* DATA FOR REVIEW *
________
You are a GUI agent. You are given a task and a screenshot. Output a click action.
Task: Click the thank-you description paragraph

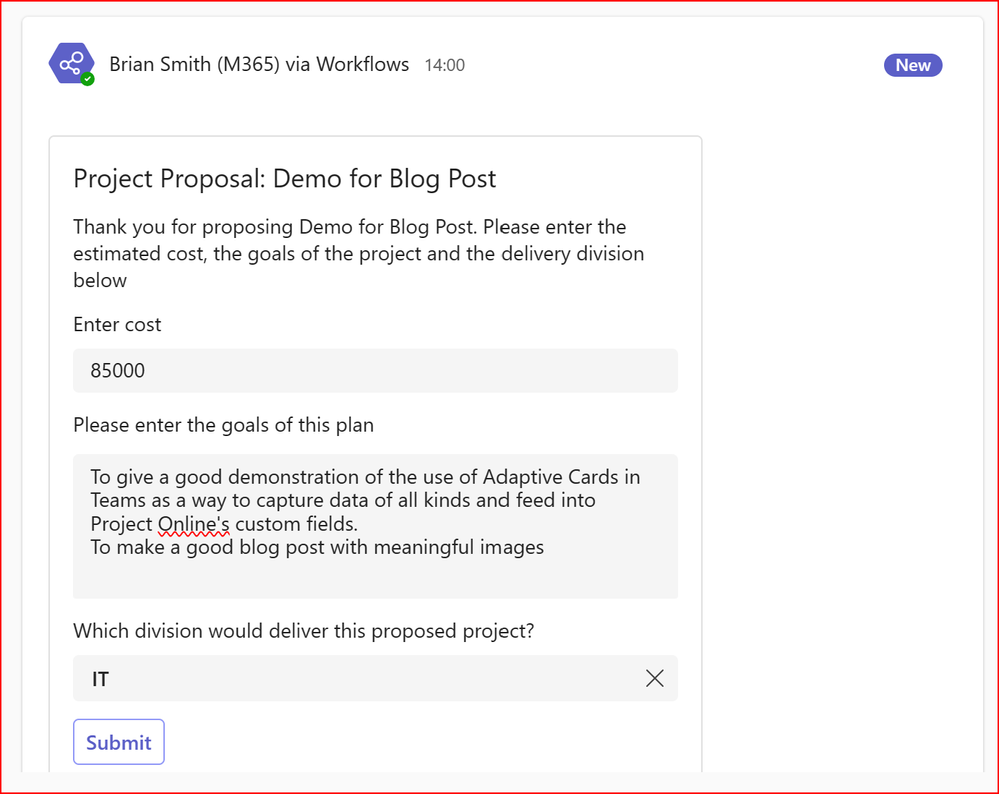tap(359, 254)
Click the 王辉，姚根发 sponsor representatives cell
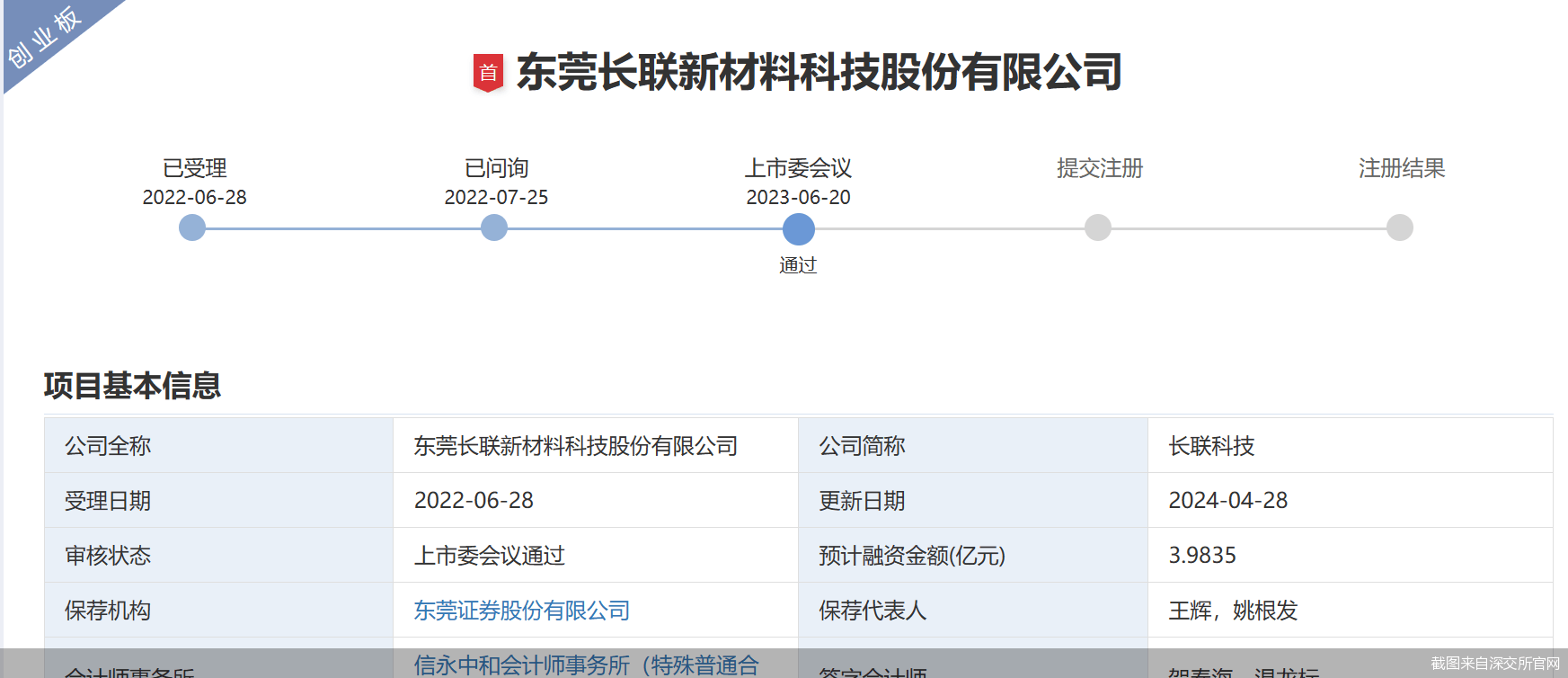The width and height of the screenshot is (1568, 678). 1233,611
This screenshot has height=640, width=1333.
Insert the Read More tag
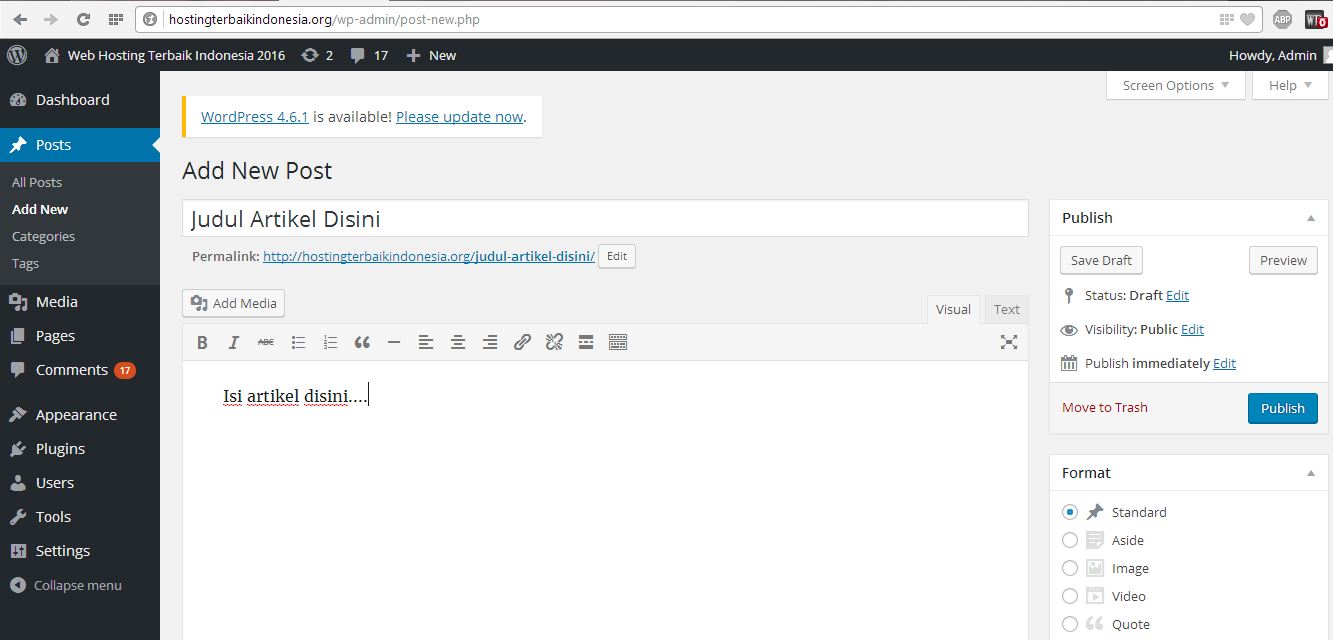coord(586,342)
________
* INSTRUCTIONS TO FOLLOW *
All of the entries need to be retyped word for word, pictures excluded.

* WRITTEN ANSWER *
You are a GUI agent. You are given a task and a screenshot. Output a click action.
Task: Click the thank-you description paragraph

tap(359, 254)
Click the 王辉，姚根发 sponsor representatives cell
The width and height of the screenshot is (1568, 678). 1233,611
This screenshot has height=640, width=1333.
Insert the Read More tag
coord(586,342)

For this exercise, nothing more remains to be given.